START Provided records

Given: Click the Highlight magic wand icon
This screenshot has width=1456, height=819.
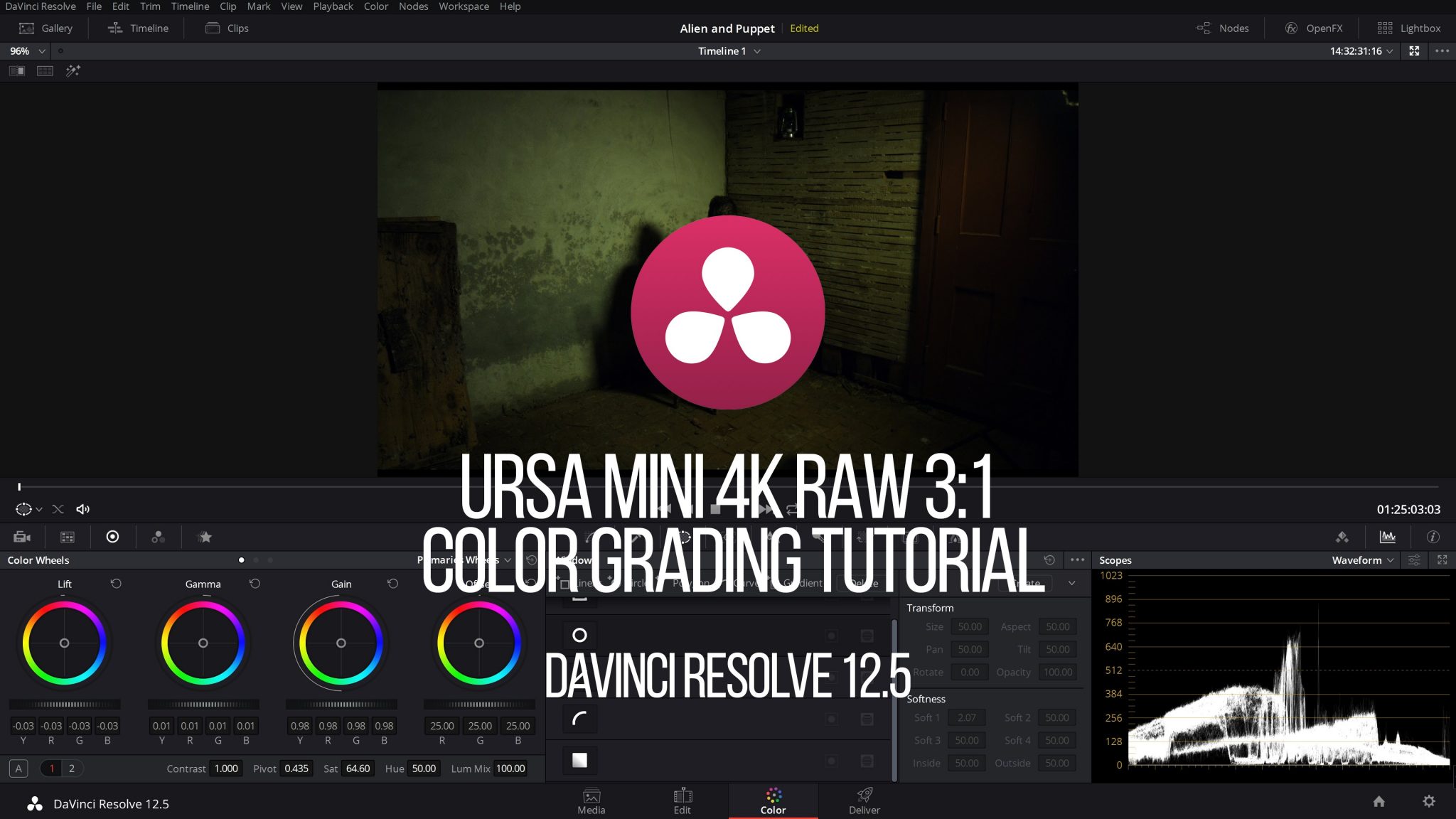Looking at the screenshot, I should click(x=73, y=70).
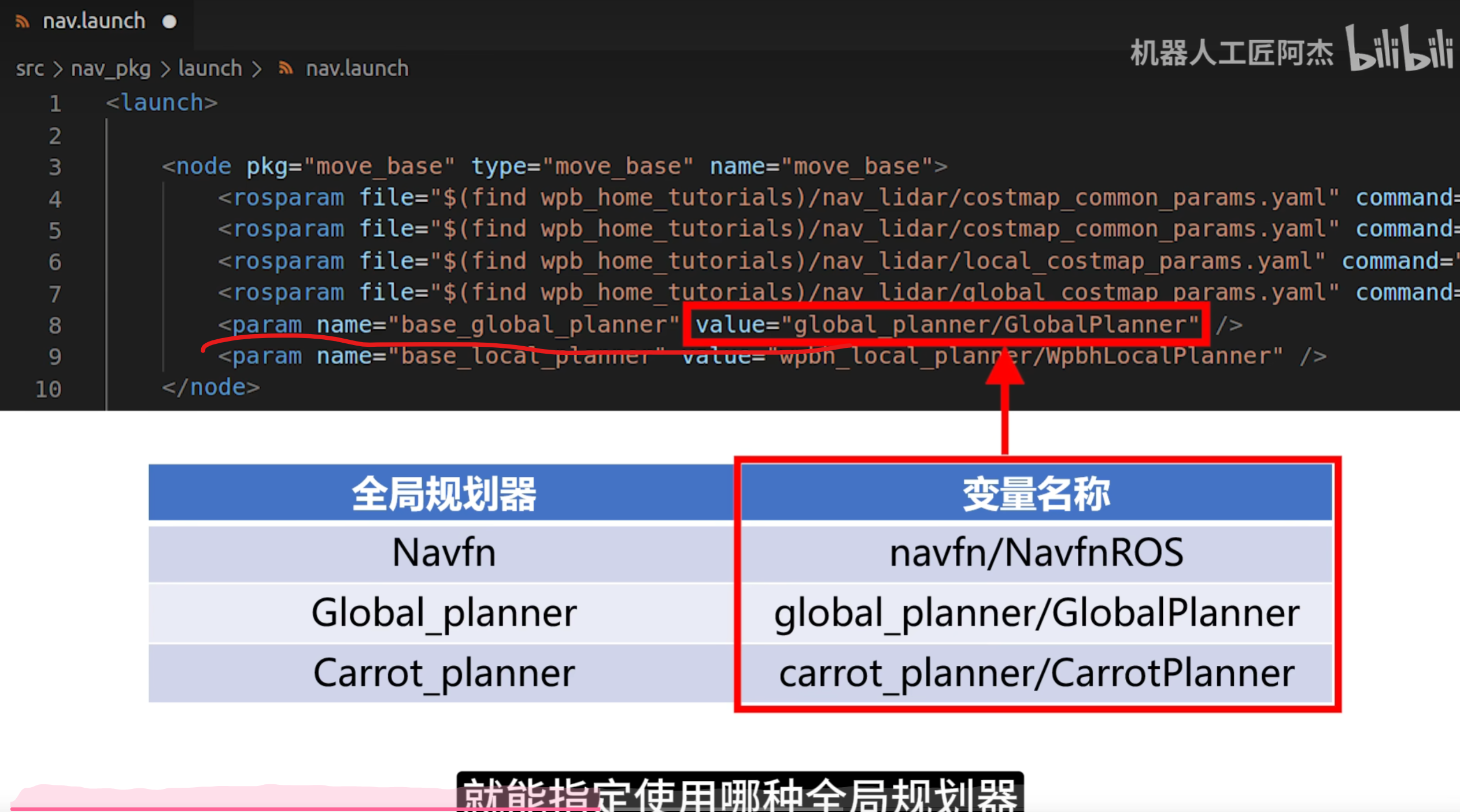The height and width of the screenshot is (812, 1460).
Task: Open the launch folder breadcrumb
Action: click(x=210, y=69)
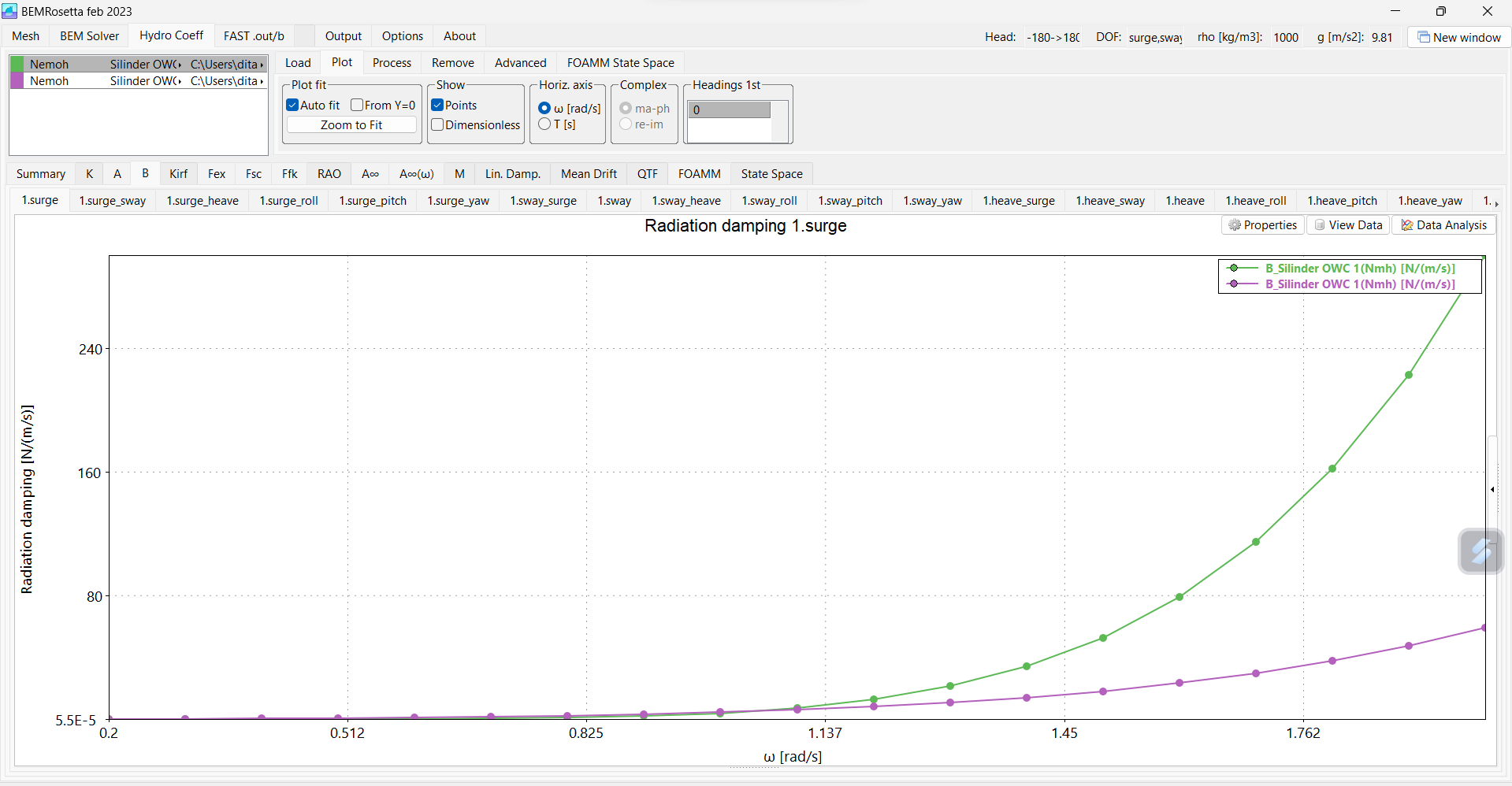Launch Data Analysis via the chart icon

pyautogui.click(x=1443, y=224)
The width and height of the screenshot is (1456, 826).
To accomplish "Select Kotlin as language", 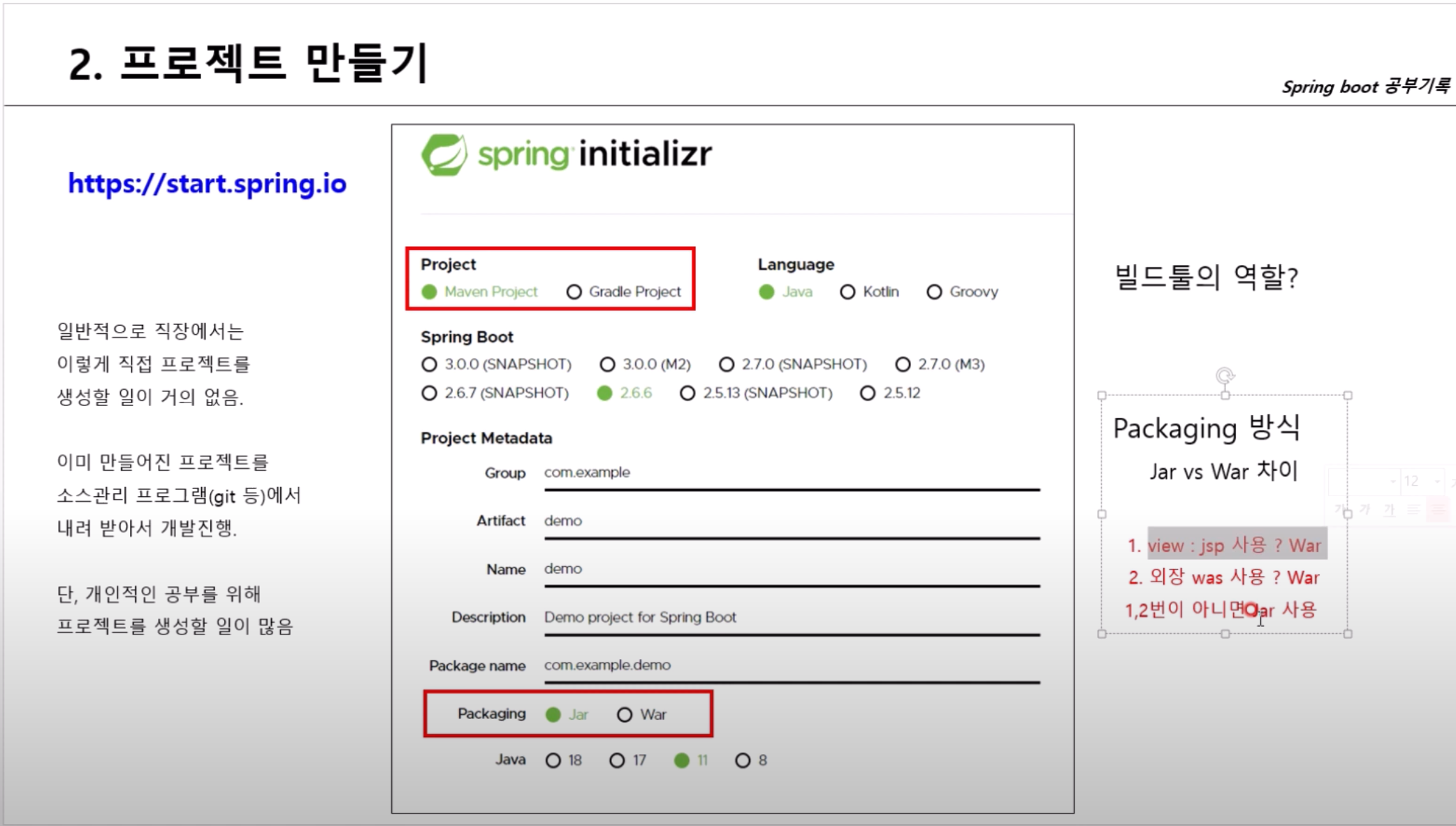I will click(847, 292).
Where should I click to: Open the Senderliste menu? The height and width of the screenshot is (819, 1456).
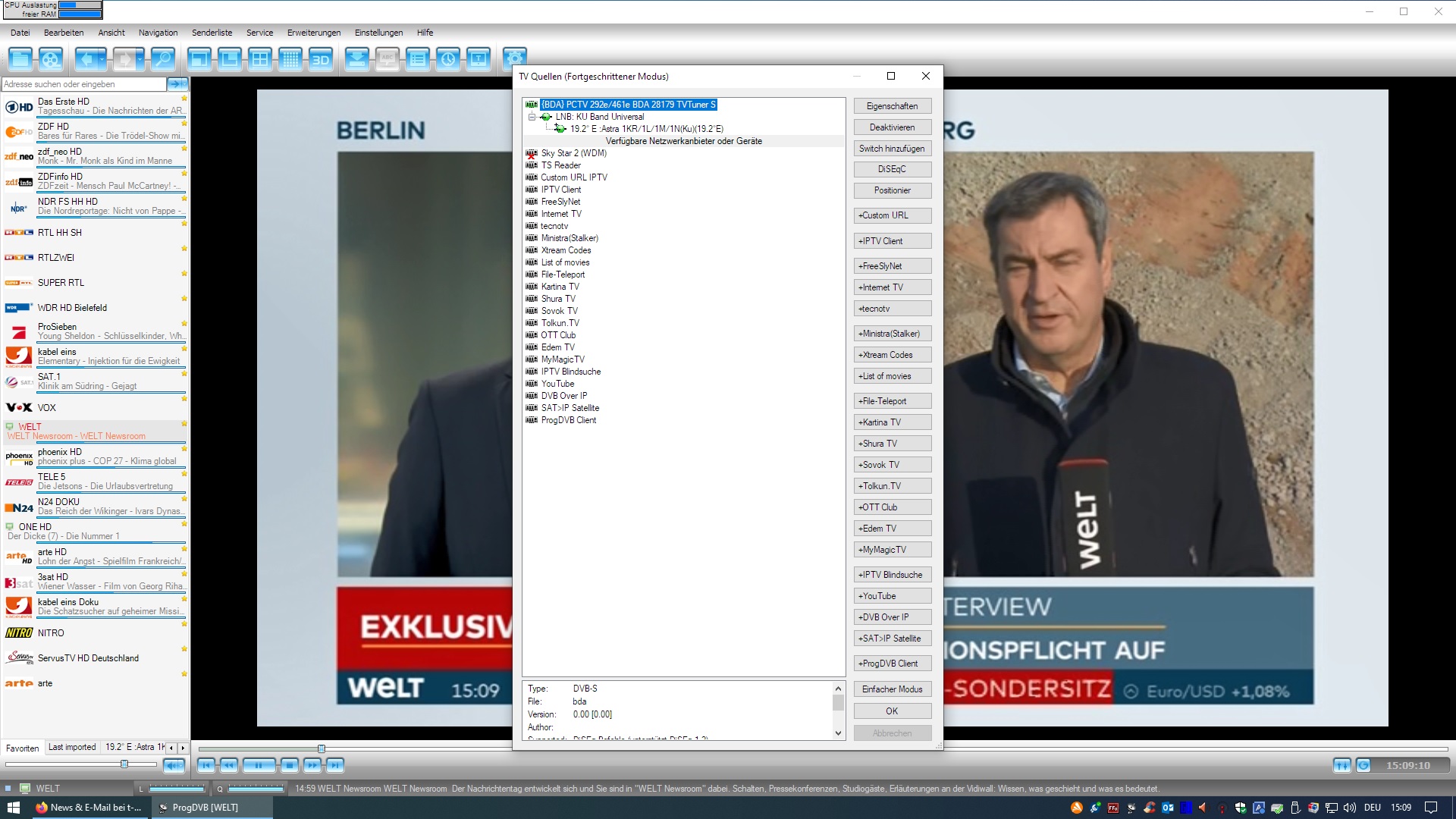click(x=212, y=33)
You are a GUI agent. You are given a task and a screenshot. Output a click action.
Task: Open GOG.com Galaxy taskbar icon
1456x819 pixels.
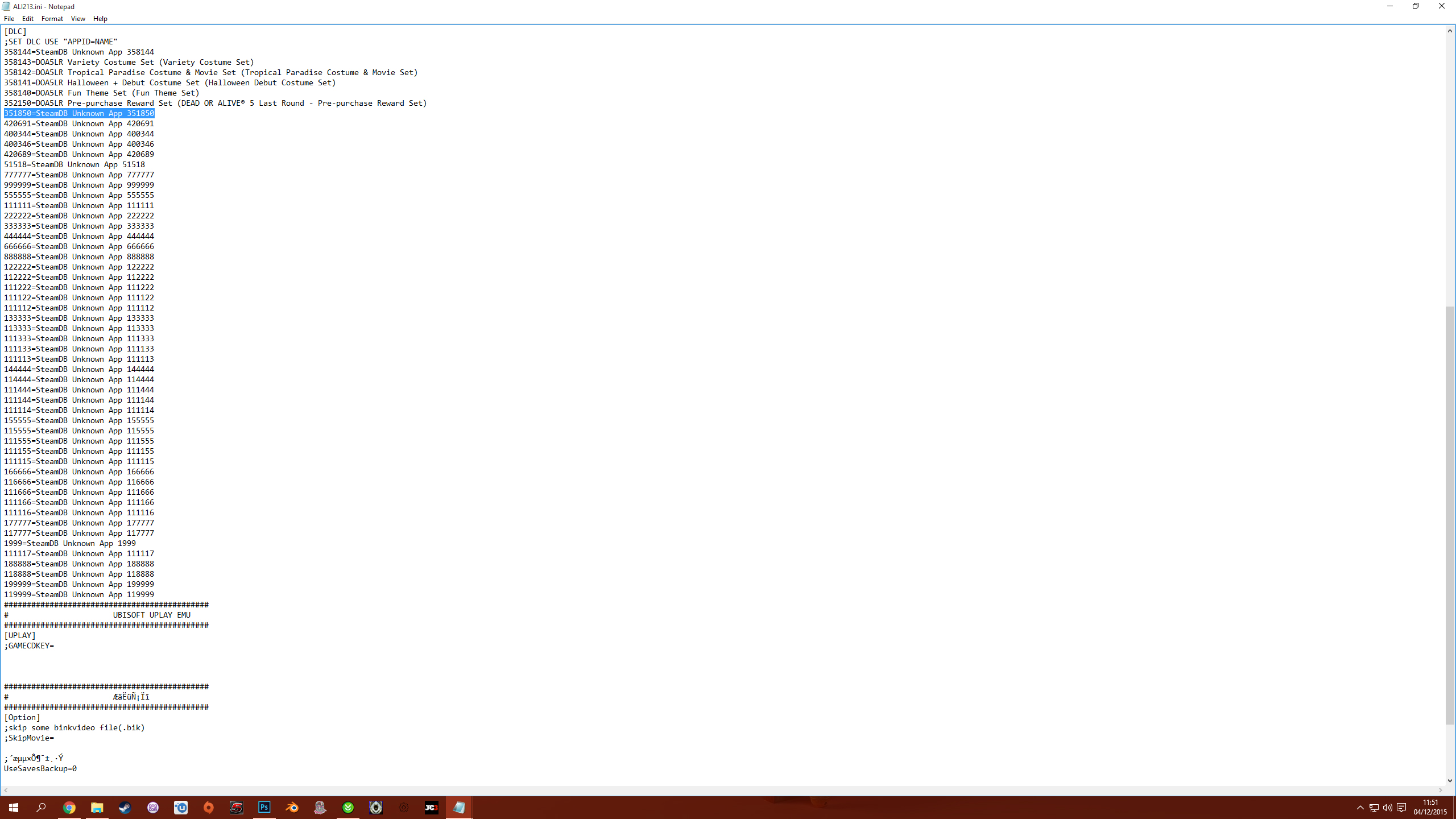(152, 808)
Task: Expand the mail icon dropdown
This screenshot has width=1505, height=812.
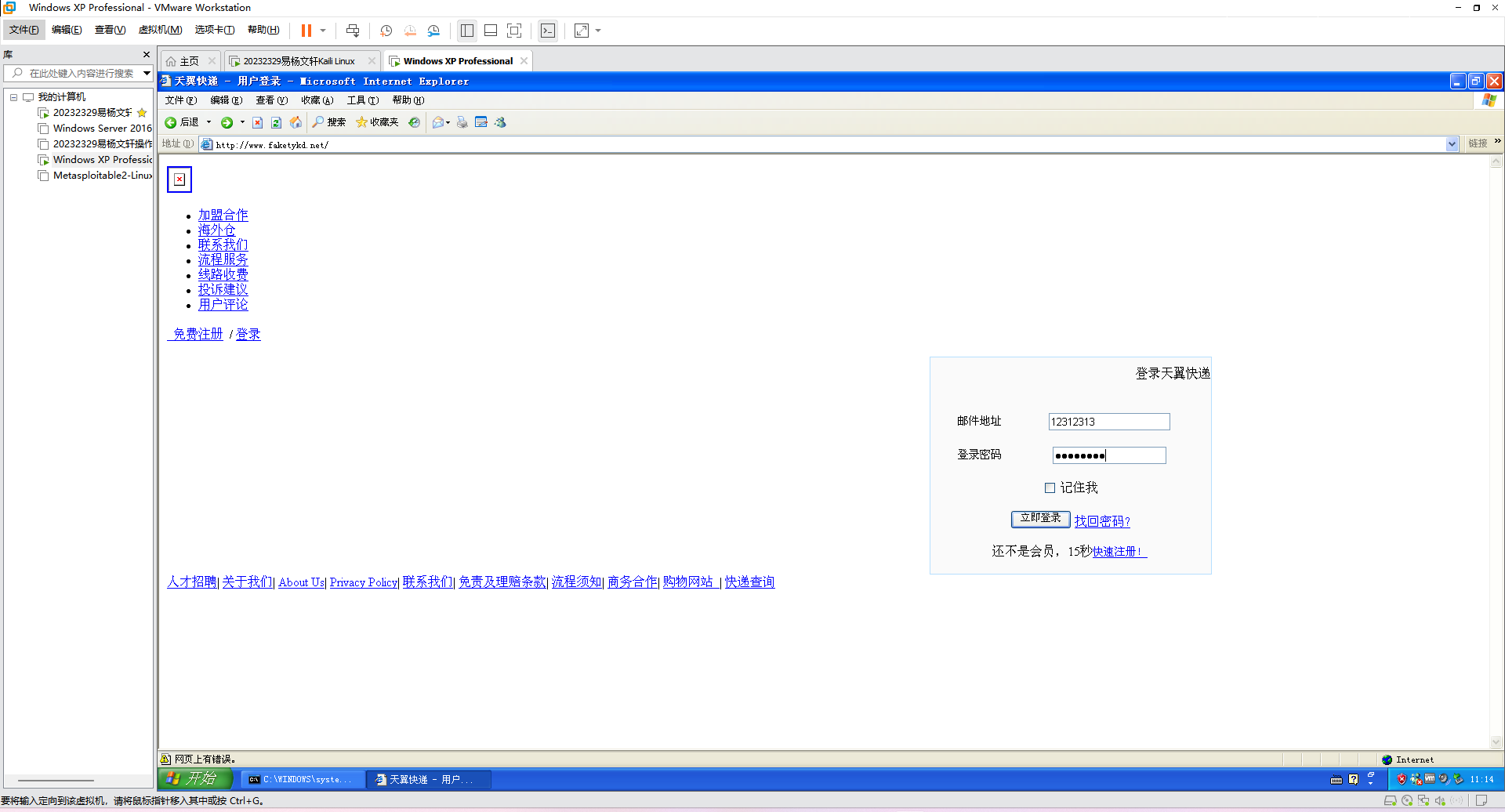Action: (448, 122)
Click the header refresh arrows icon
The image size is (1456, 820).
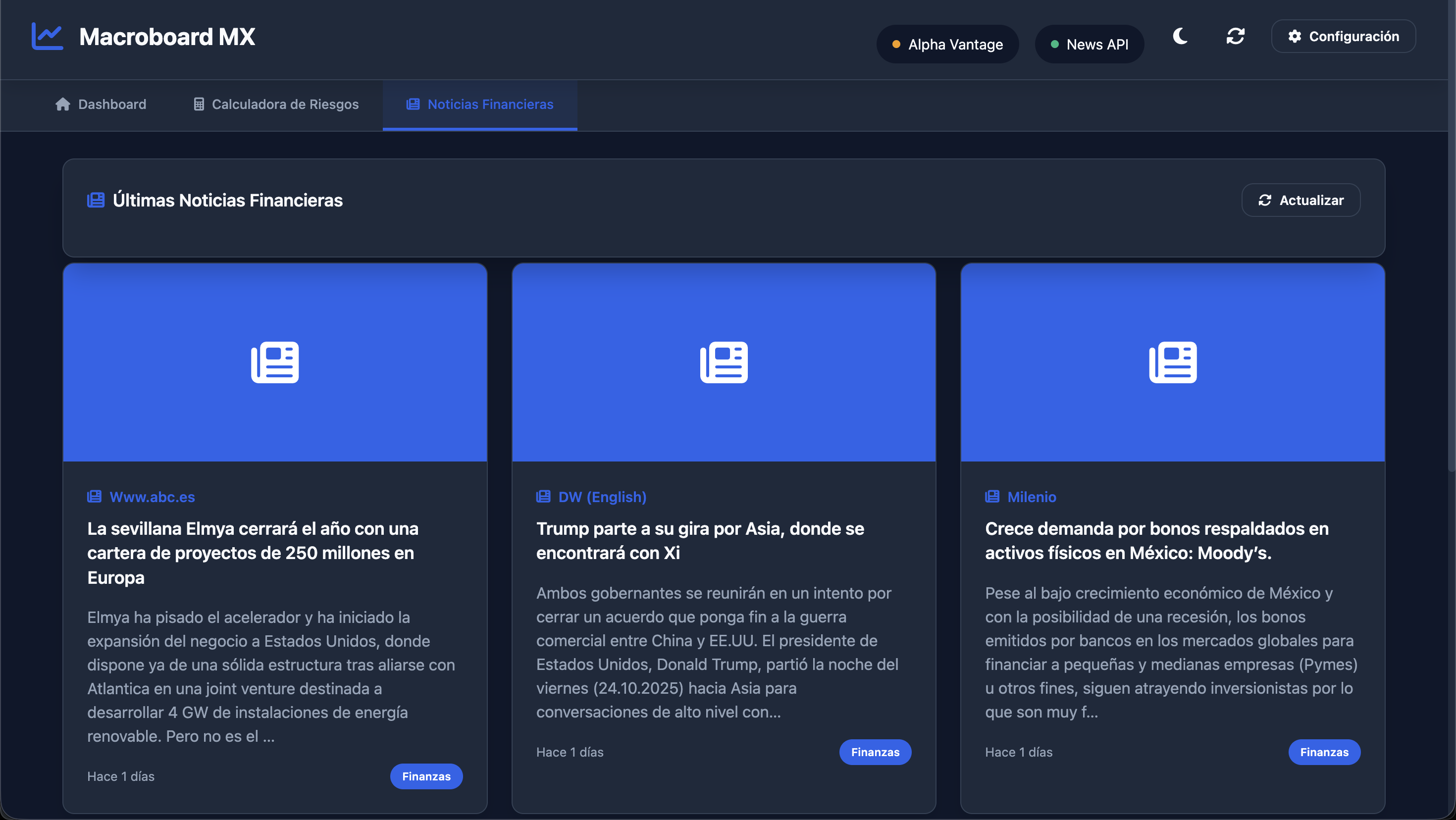(x=1235, y=36)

END Provided records

How to complete this task =
When you reach the line that contains "Task: Expand the mail icon dropdown", start reproducing, and continue word for word to the end of the records; skip all pictures.

Completed exercise =
Task: Expand the mail icon dropdown
This screenshot has width=1505, height=812.
Action: (448, 122)
Click the header refresh arrows icon
The image size is (1456, 820).
(x=1235, y=36)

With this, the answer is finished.